(Item position entries)
════════════════
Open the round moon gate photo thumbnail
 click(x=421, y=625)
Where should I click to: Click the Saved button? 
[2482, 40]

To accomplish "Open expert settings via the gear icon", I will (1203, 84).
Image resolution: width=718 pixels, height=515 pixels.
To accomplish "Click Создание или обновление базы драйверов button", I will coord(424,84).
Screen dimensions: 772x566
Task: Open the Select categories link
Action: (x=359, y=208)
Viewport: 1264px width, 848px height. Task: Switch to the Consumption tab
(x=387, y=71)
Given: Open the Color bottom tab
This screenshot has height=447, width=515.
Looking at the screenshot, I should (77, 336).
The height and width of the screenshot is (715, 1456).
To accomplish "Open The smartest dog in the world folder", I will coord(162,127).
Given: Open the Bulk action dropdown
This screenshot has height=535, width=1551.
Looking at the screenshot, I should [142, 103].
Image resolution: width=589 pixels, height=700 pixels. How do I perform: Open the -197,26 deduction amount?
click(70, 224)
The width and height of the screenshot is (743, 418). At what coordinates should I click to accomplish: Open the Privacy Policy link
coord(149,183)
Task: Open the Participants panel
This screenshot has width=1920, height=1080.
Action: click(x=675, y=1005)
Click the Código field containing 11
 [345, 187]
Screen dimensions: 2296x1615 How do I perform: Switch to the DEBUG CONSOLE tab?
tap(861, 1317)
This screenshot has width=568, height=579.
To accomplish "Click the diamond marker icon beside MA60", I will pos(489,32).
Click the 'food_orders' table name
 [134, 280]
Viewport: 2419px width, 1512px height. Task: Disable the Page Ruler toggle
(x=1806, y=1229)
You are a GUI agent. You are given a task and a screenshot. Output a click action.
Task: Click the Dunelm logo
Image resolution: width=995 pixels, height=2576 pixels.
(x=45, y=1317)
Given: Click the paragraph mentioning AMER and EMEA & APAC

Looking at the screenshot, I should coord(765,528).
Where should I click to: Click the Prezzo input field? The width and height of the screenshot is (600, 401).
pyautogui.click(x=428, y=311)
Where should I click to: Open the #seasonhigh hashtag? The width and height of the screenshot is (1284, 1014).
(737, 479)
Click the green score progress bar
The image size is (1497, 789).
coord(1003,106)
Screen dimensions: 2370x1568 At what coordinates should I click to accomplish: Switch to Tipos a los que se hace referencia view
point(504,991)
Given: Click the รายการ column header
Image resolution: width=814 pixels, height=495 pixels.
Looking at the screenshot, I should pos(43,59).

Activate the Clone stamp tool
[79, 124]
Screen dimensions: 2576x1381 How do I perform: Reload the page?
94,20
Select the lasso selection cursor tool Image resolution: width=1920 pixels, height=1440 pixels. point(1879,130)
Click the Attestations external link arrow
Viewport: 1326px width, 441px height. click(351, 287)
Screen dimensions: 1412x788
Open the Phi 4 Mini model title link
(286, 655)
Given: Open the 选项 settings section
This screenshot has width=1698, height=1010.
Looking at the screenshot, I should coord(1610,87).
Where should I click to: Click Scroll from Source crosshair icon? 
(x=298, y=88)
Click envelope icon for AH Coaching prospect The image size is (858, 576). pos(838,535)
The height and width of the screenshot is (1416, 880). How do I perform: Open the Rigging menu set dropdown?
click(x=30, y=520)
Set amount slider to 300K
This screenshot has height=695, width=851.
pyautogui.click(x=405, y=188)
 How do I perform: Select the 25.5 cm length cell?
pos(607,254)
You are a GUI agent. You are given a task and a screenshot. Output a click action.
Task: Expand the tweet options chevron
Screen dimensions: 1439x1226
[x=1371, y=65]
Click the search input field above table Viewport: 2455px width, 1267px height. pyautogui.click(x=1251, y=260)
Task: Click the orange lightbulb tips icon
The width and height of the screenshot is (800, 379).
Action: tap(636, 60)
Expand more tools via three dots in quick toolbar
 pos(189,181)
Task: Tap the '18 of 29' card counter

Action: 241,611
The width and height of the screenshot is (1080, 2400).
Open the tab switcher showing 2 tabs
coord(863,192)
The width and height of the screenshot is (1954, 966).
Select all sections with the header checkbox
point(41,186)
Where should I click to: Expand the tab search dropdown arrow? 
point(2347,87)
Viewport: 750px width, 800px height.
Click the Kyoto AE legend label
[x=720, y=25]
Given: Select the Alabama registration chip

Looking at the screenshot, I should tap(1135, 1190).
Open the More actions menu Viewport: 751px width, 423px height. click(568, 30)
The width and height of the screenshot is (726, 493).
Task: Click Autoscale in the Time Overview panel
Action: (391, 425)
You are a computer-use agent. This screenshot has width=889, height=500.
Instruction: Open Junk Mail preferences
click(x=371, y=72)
════════════════
> [SET TASK]: How many lines in the records above contain the string "link"? Give only the number.

> [RESULT FOR THIS EXERCISE]: 4